In terms of efficacy, earlier this year the company completed its largest human clinical study to date (to be published) demonstrating BioCell Collagen’s improvement of symptoms such as stiffness, pain, and mobility in 80 patients with moderate-to-severe osteoarthritis.

Another type of type II collagen comes from InterHealth Nutraceuticals (Benicia, CA). This is the undenatured, unhydrolyzed form and is branded by InterHealth as UC-II. UC-II addresses joint health in a unique way, the company says. Simply put, it breaks the destructive cycle of joint degeneration by stopping it at the inflammation stage. This gives the body the chance to rebuild cartilage and heal joints.
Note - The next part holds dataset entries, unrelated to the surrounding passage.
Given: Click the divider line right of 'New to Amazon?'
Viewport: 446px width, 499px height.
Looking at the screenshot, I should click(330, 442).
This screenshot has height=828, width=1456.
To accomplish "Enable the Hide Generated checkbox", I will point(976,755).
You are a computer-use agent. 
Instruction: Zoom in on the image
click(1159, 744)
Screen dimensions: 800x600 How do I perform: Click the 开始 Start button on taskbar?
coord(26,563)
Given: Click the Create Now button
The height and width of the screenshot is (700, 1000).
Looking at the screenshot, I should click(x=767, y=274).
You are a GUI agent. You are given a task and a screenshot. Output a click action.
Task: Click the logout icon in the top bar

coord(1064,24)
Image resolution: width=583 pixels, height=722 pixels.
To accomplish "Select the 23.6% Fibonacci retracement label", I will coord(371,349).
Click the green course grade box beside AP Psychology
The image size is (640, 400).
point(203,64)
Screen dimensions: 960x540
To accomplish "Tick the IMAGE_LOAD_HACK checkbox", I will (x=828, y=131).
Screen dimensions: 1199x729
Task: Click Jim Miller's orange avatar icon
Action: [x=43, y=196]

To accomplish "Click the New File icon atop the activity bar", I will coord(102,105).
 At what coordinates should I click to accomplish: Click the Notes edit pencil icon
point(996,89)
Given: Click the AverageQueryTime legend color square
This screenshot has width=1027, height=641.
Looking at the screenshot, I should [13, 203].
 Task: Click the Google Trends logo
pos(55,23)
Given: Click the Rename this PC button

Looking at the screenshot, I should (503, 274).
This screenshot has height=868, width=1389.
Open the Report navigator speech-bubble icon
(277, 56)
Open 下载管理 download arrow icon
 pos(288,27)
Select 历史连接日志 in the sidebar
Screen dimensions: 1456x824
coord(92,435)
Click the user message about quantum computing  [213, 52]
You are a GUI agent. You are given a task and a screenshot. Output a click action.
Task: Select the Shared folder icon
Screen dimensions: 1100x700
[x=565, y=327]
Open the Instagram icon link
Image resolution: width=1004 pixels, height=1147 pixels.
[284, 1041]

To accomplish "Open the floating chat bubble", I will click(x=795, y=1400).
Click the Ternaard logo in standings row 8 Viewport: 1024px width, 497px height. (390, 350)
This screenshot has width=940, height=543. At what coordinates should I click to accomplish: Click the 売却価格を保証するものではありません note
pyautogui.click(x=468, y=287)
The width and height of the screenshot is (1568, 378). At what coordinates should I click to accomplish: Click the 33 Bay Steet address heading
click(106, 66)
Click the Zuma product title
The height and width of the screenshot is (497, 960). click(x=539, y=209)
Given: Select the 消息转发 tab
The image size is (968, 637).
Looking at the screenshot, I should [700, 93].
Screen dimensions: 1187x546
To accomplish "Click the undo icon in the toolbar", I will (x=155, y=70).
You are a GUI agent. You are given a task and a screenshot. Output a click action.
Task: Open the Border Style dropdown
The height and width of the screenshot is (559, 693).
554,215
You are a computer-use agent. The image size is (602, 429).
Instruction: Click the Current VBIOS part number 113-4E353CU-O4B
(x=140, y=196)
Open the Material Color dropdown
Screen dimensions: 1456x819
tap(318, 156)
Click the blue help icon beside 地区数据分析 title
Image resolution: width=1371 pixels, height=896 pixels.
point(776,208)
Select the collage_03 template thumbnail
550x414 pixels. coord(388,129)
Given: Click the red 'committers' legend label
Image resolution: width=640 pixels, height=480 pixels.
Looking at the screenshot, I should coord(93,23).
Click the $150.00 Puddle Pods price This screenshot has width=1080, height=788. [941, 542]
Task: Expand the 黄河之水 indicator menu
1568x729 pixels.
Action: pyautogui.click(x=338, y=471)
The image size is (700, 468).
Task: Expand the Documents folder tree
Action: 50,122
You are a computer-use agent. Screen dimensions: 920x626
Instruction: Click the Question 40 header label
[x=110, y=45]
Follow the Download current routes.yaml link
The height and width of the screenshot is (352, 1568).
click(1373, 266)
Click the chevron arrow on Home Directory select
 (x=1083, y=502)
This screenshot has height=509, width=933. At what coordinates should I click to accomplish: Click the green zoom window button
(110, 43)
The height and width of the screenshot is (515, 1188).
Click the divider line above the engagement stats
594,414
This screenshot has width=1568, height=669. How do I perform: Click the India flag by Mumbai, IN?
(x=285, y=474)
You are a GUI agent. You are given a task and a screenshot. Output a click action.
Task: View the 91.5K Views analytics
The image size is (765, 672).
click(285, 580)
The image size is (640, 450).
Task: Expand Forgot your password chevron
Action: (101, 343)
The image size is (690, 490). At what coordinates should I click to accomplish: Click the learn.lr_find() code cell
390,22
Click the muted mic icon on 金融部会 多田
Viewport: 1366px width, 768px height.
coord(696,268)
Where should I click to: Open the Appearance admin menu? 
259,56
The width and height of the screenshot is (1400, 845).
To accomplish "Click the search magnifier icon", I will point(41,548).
“UC-II helps slow down the release of collagen-specific T-cells that break down joint cartilage,” says Juliana Erickson, marketing manager. “This results in the production of anti-inflammatory cytokines and the reduction of inflammation, halting the erosion of joint cartilage. As inflammation subsides, the disequilibrium of cartilage turnover caused by arthritis shifts in favor of rebuilding. It appears that once the destructive cycle is broken, collagen-building activities that are part of the normal cartilage remodeling process resume.” She explains that UC-II’s mechanisms happen in the small intestine, where the collagen protein binds to Peyer’s patches and starts signaling to stop production of collagen-specific T-cells.

UC-II has many studies to its name, in both humans and in animals for pet-related joint health. Notable is a 2009 human study in the International Journal of Medical Sciences (Crowley et al.) concluding that UC-II was twice as effective as glucosamine and chondroitin in reducing joint pain and increasing joint mobility and flexibility in knee osteoarthritis.

Moreover, InterHealth says only a small dose is needed compared to glucosamine, chondroitin, and denatured, hydrolyzed type II collagen. The study mentioned above compared a daily 40 mg dose of UC-II with 1500 mg glucosamine and 1200 mg chondroitin.

In terms of comparisons to other forms of collagen type II, Erickson states, “Undenatured (UC-II) and denatured type II collagen are truly two different ingredients with two different mechanisms of actions and daily amounts. Denatured type II collagen from chicken sternum collagen basically serves as a source of joint-related nutrients such as collagen, chondroitin, and glucosamine and does not work to deactivate collagen-specific T-cells like UC-II does.”